Uit de omzetting van suikers in alcohol en de daaropvolgende vergisting van die alcohol ontstaat azijn. Dit proces kan in allerlei vloeistoffen gebeuren. Bijvoorbeeld in druivensap (wijn), in appelsap (cider) of in sherry.
Zowel de omzetting van suikers naar alcohol naar azijnzuur kan spontaan plaatsvinden door gisten en bacteriën in de lucht. Azijn kan afhankelijk van de hoeveelheid alcohol meer en minder azijnzuur bevatten.
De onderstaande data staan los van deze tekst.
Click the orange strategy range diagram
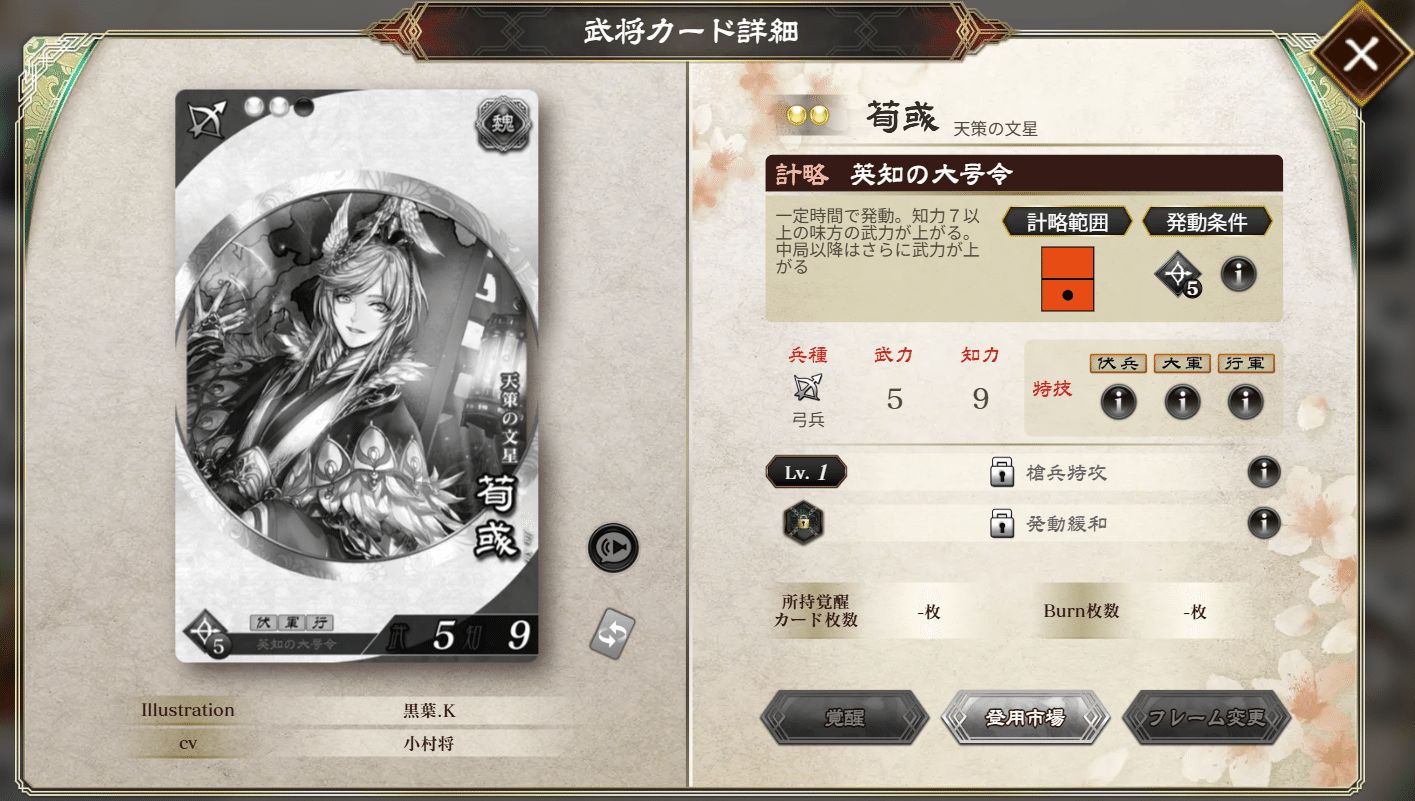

Om azijn te mogen heten moet er minimaal 6% azijnzuur in azijn zitten, anders noemt men het edik. De azijnmoeder of mère is een cellulose restant van een fermentatieproces, de bacteriën sterven en vormen een soort kwal. Vinaigre, het Franse woord voor azijn komt van vin aigre: zure wijn.
De traditionele manier van azijnmaken is de ‘Orleans methode’. Wijn laat men in tot de helft gevulde eiken wijnvaten op 25 tot 30 graden azijn worden, ieder jaar wordt de helft eruit gehaald en weer bijgevuld met wijn. Dit is een natuurlijke methode om azijn te maken.
Azijn is een conserveringsmiddel en kan dus niet bederven.